▶ [Source records]
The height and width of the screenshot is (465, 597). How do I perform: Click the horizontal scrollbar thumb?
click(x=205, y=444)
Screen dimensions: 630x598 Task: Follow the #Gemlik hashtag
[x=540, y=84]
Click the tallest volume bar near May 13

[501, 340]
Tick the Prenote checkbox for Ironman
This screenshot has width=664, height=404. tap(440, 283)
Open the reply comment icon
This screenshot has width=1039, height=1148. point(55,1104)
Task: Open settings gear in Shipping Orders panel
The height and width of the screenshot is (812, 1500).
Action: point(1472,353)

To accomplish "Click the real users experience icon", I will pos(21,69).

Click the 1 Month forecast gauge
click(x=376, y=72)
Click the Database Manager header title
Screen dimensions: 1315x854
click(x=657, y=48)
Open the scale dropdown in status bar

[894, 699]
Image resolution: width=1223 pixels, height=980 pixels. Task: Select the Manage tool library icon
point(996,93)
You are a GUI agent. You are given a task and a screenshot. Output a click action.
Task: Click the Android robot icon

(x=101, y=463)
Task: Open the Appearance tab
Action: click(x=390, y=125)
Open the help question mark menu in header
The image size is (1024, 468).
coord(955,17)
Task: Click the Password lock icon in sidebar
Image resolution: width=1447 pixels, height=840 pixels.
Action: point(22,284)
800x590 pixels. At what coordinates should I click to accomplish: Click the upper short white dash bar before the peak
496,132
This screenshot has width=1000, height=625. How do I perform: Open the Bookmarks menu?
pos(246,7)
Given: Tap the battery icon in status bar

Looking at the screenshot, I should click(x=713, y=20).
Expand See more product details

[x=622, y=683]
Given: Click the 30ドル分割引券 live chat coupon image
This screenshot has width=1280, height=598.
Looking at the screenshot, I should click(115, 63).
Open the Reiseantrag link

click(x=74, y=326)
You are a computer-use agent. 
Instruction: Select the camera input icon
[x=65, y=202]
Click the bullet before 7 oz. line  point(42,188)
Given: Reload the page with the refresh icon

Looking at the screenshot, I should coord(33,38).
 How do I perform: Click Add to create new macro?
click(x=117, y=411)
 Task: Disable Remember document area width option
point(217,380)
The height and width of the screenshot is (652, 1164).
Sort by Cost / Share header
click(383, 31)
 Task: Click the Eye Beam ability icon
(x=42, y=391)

▶ [Your goal] Print the lines of the material, exactly and only, from the line that contains "Given: Reload the page with the refresh icon" down to and including the final line.

▶ [Exercise solution]
Given: Reload the page with the refresh icon

Looking at the screenshot, I should coord(33,38).
 How do I perform: Click Add to create new macro?
click(x=117, y=411)
 Task: Disable Remember document area width option
point(217,380)
The height and width of the screenshot is (652, 1164).
Sort by Cost / Share header
click(383, 31)
 Task: Click the Eye Beam ability icon
(x=42, y=391)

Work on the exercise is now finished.